Electronic and doping properties of hexagonal silicon carbide with stacking faults induced cubic inclusions

Abstract

Silicon carbide (SiC) has been considered one of the most important wide bandgap semiconductors for both scientific interest and technological applications. The existence of stacking faults induced inclusions, originated from the “wrong” stacking sequences of Si–C bilayers, is a general feature in SiC. Until now, however, a systematical understanding of the role of cubic inclusions (CIs) in the electronic and doping properties of hexagonal SiC is still lacking, which may prevent further improvement of its electronic performance. In this article, using advanced first-principles calculations, we have systematically studied the stability, electronic structures, and doping properties of hexagonal SiC with CIs. First, we find that the CIs in SiC have rather low formation energies but high kinetic stability.
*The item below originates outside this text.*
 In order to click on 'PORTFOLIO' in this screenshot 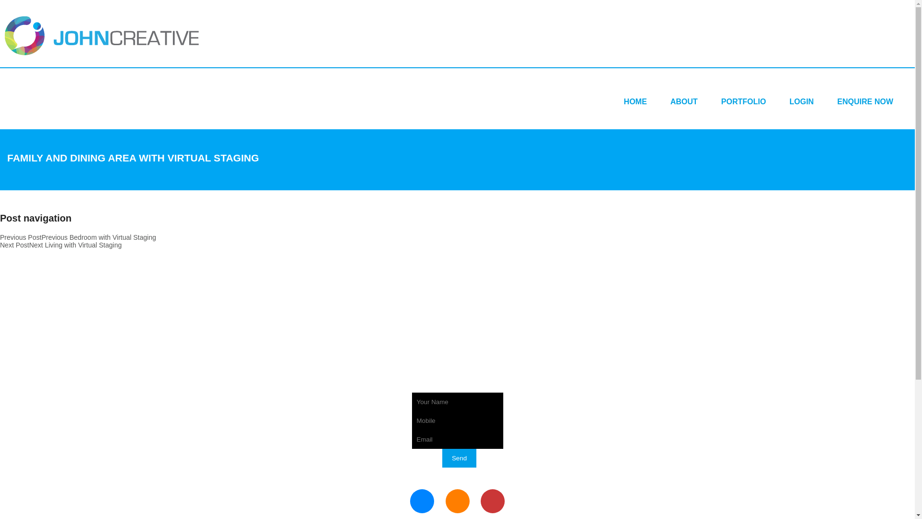, I will do `click(743, 101)`.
Second, we find that the electronic structures of SiC can be dramatically tuned by the ratio of CIs in SiC. Third, we demonstrate that the CI-induced band offset and the dipole-discontinuity-induced dipole field in the system can give rise to different ground-state doping sites for dopants at their different charge-states, which can consequently result in novel doping-site-dependent charge-state transition levels (CTLs). Meanwhile, the intrinsic dipole field can dramatically enhance the structural relaxation effects during the ionization of the dopants, which can push the CTLs deeper inside the bandgap compared to the case without CIs. Our findings suggest that CIs could play unusual roles in determining the overall electronic and doping properties of SiC and other similar semiconductors.